Late preterm infants have special needs. If your baby is born at 34 to 36 weeks, your baby didn't have all the time she needed to grow and mature. She may experience some challenges in the following areas:
Your baby's lungs may not be fully developed and she may not breathe well. Because her brain is immature, she may forget to breathe at times (apnea).
Late preterm babies may have a weak suck and swallow and may not feed well at first. They may not awaken for feedings or give cues when they are hungry. Good feeding is important for growth, normal levels of blood sugar and hydration. Colostrum and breast milk are specially designed to keep your baby healthy. You will receive extra help from your nurse and a certified lactation counselor to learn how to successfully breastfeed. Your baby's suck may not be strong enough to stimulate your milk to come in. Pumping your breasts after feedings will help. A plentiful milk supply will make it easier for your late preterm baby to breastfeed.
Your baby is probably small and has little fat stored up. Because of this, she may get cold and burn too many calories trying to stay warm. She will need her temperature checked regularly during her hospitalization.
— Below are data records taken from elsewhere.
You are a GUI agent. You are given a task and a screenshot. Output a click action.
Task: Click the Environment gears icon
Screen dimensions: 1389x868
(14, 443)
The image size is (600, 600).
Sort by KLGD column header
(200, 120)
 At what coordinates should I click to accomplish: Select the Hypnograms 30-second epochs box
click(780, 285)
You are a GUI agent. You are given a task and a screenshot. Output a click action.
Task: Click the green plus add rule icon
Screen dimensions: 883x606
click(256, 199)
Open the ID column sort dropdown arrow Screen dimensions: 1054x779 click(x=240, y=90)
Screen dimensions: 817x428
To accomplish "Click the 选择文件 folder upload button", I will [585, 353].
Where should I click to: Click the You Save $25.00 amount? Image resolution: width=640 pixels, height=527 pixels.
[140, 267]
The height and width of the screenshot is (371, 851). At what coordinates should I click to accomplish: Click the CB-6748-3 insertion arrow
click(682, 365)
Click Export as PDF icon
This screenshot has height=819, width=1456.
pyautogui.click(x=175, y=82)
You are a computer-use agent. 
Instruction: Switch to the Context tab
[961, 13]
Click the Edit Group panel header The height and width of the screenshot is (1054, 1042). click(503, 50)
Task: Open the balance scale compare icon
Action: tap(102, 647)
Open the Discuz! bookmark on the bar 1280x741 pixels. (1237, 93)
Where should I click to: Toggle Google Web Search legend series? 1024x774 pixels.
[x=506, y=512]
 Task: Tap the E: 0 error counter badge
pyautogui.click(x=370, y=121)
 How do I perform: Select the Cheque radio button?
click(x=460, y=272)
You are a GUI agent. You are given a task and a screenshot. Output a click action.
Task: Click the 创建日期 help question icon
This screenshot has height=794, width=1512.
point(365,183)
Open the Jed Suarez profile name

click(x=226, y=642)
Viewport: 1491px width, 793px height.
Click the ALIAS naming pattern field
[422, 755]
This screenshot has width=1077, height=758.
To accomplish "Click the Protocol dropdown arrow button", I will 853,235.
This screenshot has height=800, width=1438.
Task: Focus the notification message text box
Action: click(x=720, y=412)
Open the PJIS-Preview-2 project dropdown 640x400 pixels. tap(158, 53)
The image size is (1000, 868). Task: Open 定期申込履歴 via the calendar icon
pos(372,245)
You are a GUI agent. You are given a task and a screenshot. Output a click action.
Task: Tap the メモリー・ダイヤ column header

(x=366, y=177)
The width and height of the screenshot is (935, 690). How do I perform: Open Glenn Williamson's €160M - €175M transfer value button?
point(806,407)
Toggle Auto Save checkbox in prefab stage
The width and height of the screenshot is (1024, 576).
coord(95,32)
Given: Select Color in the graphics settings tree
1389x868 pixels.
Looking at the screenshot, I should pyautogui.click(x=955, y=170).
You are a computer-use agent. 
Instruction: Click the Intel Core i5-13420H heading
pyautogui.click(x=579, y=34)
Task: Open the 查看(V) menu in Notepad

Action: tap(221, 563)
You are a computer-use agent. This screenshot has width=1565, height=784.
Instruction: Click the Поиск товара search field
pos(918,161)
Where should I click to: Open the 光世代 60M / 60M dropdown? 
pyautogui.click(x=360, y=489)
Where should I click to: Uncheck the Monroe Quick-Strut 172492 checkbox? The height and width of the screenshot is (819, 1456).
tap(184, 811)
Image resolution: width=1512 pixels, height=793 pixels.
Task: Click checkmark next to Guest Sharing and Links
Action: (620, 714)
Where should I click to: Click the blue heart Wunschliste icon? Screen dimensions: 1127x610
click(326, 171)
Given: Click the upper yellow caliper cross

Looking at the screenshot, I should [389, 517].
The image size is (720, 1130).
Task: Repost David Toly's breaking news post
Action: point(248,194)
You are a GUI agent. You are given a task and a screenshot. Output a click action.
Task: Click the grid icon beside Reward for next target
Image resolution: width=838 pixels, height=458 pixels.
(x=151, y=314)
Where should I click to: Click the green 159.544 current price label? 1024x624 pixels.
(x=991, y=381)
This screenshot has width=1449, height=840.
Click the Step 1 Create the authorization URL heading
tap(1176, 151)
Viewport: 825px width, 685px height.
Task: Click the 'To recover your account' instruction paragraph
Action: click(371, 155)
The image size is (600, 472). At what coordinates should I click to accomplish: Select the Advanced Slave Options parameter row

Your baby has an immature immune system, placing her at greater risk for infection. Early symptoms of infection may include difficulty with breathing or feeding, poor temperature control or decreased energy levels.
Jaundice is when the eyes and skin become yellow from a build up of bilirubin. Bilirubin is processed by the liver and then removed from the body by the intestines. Late preterm babies have immature livers and are more likely to have jaundice. Poor feeding can make bilirubin increase. A high bilirubin can lead to serious complications if not found and treated early. We will be watching your baby closely.